Os desafios no combate à pobreza menstrual no Brasil
Enviada em 16/06/2022
De acordo com a Constituição federal de 1988 - norma Suprema responsável por traçar os parâmetros do sistema jurídico -, em seu artigo 3°, é dever do Estado garantir o desenvolvimento nacional. Todavia, no Brasil hodierno, observa-se que esse artigo não é evidenciado de forma plena, uma vez que a pobreza menstrual é um dos desafios que considerável parte das mulheres brasileiras enfrenta. Dessa forma, a desigualdade social e a negligência estatal são razões que precisam ser analisadas, a fim de mitigar o impasse.
Nessa perspectiva, pontua-se a disparidade econômica como influente no revés. A esse respeito, o escritor Ariano Suassuna defende a existência de uma injustiça secular capaz de dividir a nação brasiliana em duas vertentes: a dos favorecidos e a dos despossuídos. Sob essa lógica, a parcela populacional que se encontra no grupo desfavorecido não é detentora de poder aquisitivo para suprir as necessidades básicas, ou seja, materiais de higiene básicos, como sabonetes e absorventes durante o período menstrual, deixando-as desamparadas e instáveis. Contudo, necessita-se de meios que amenizam a situação das mulheres vítimas da desigualdade secular.
Outrossim, a ineficiência do Estado é, também, forte empecilho à resolução do óbice. O Filósofo, Jean-Jacques Rousseau, em sua obra “O Contrato social”, mostra que o Governo deve promover o bem-estar e a harmonia entre os cidadãos. No entanto, observa-se que a ineficácia governamental contribui para a existência da pobreza menstrual na sociedade, por causa da falta de políticas públicas voltadas para a assistência à saúde feminina, fazendo com que essas pessoas tenham que se submeter às improvisações insalubres para lidar com o período menstrual. Destarte, o Estado necessita tomar decisões eficazes, objetivando o fim da pobreza menstrual no meio social.
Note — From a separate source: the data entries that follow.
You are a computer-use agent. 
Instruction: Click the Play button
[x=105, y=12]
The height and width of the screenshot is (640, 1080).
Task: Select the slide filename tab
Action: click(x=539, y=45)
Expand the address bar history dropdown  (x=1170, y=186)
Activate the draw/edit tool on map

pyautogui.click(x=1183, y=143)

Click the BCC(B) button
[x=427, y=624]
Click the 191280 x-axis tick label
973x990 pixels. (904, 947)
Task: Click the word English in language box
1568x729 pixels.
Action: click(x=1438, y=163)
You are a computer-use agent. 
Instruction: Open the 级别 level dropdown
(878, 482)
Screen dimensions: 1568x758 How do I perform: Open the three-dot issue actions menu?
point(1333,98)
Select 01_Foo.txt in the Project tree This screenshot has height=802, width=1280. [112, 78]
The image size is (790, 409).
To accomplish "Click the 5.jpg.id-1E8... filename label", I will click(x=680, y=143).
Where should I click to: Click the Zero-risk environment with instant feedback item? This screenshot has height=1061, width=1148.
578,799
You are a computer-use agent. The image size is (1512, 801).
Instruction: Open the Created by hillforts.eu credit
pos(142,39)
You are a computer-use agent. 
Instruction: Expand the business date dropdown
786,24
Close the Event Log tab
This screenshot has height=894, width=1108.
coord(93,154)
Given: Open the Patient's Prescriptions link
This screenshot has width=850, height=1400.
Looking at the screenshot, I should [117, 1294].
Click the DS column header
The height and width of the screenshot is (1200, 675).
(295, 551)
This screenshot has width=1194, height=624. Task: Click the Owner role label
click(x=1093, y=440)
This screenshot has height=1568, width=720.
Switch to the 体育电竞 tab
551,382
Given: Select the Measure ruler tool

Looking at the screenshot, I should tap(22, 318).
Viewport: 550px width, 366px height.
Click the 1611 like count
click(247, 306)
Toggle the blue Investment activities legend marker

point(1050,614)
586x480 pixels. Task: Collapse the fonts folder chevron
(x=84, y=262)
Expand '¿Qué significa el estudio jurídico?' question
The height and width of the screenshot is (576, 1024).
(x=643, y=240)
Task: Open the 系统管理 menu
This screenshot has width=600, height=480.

Portanto, com a finalidade de diminuir os obstáculos no combate à precariedade menstrual na sociedade brasileira, urge o Ministério da Saúde, órgão principal em formular, normatizar, fiscalizar, monitorar e avaliar políticas e ações, distribuindo absorventes nos postos de saúde, gratuito para os indivíduos que necessitam, assim o problema será resolvido.